Rewrite every line of the listing below, requests included, and scale only the answer coordinates by multiplying them by 2.2 and rounding to whole numbers, with halves rounded up. Omit the pictures.

+ + + + + + +

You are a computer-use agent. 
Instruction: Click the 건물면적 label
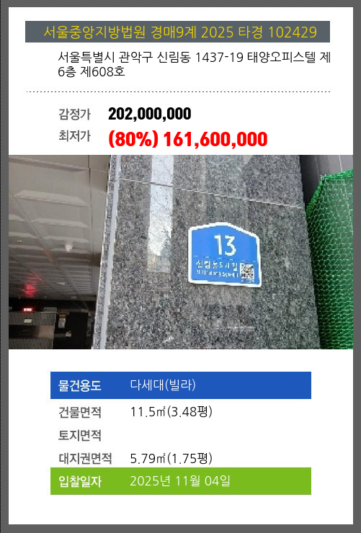[x=80, y=412]
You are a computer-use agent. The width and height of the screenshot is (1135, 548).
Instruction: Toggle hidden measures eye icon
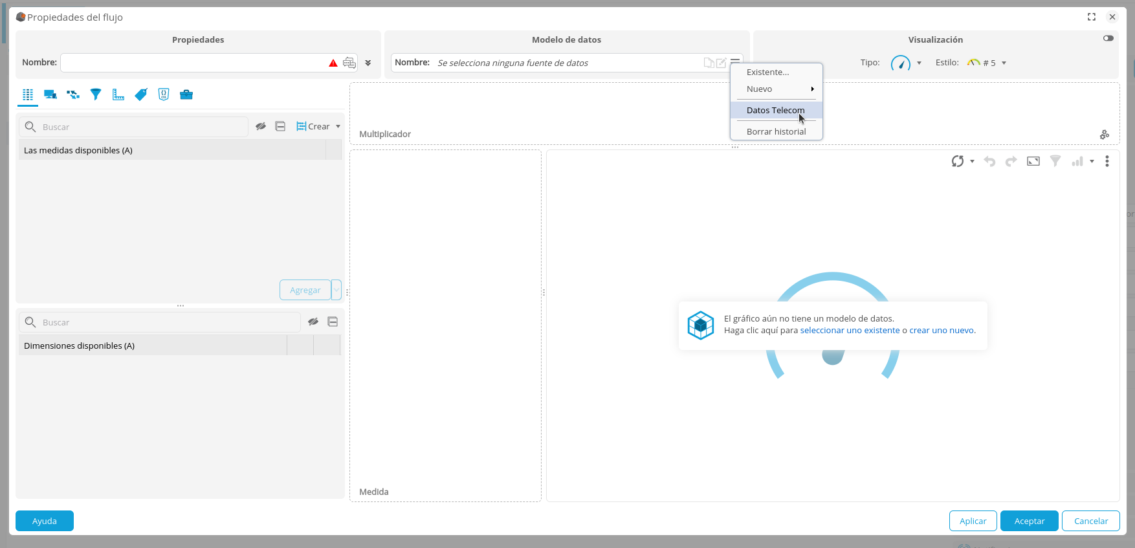pyautogui.click(x=261, y=127)
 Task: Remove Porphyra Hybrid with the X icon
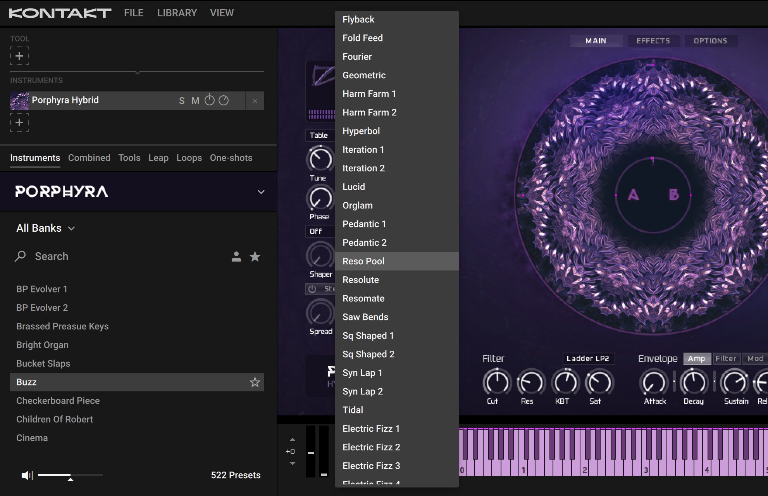coord(255,101)
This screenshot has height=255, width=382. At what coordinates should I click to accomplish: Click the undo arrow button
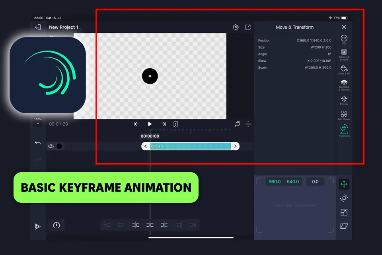pos(38,143)
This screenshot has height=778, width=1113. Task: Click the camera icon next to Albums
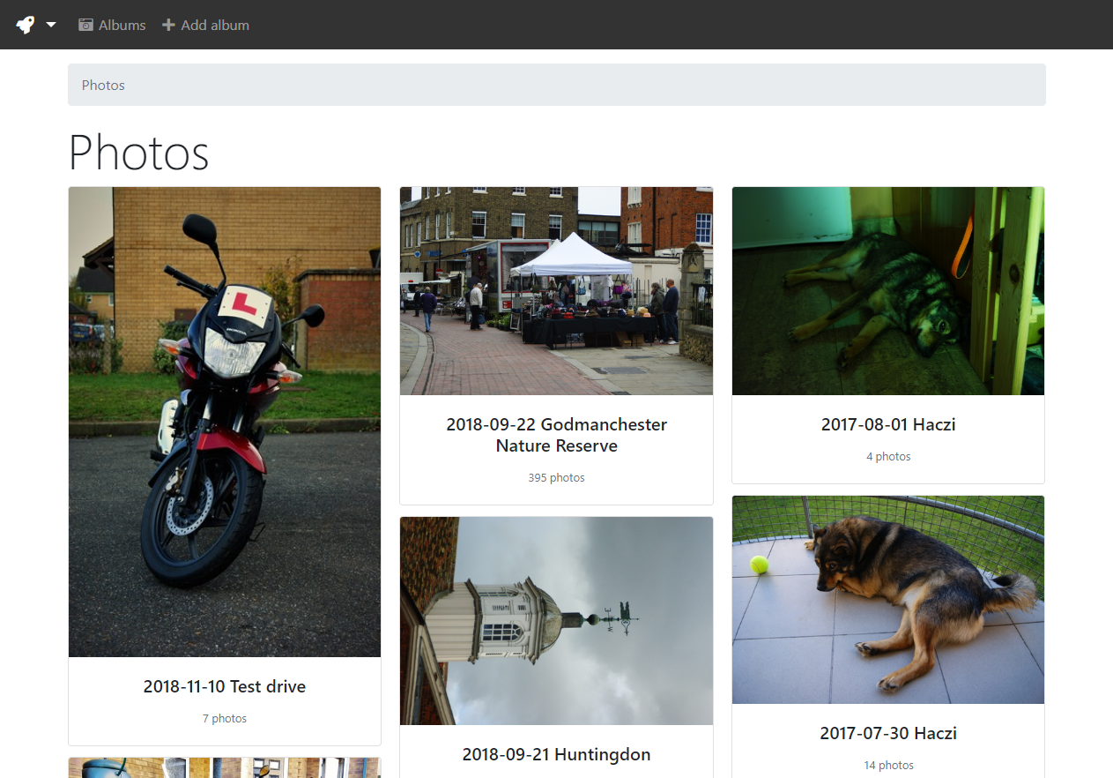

+ + + + + + +

ANSWER TO THE PROBLEM>
You are a computer-use agent. 
Instruction: Click the 건물면적 label
[x=176, y=906]
You are a computer-use agent. The width and height of the screenshot is (1135, 548).
Instruction: Toggle hidden measures eye icon
pyautogui.click(x=574, y=279)
 Task: Remove Porphyra Hybrid with the X icon
coord(561,222)
This screenshot has height=255, width=382. At what coordinates should I click to accomplish: Click the undo arrow button
pos(84,315)
This screenshot has height=778, width=1113. Task: Click the camera icon next to Albums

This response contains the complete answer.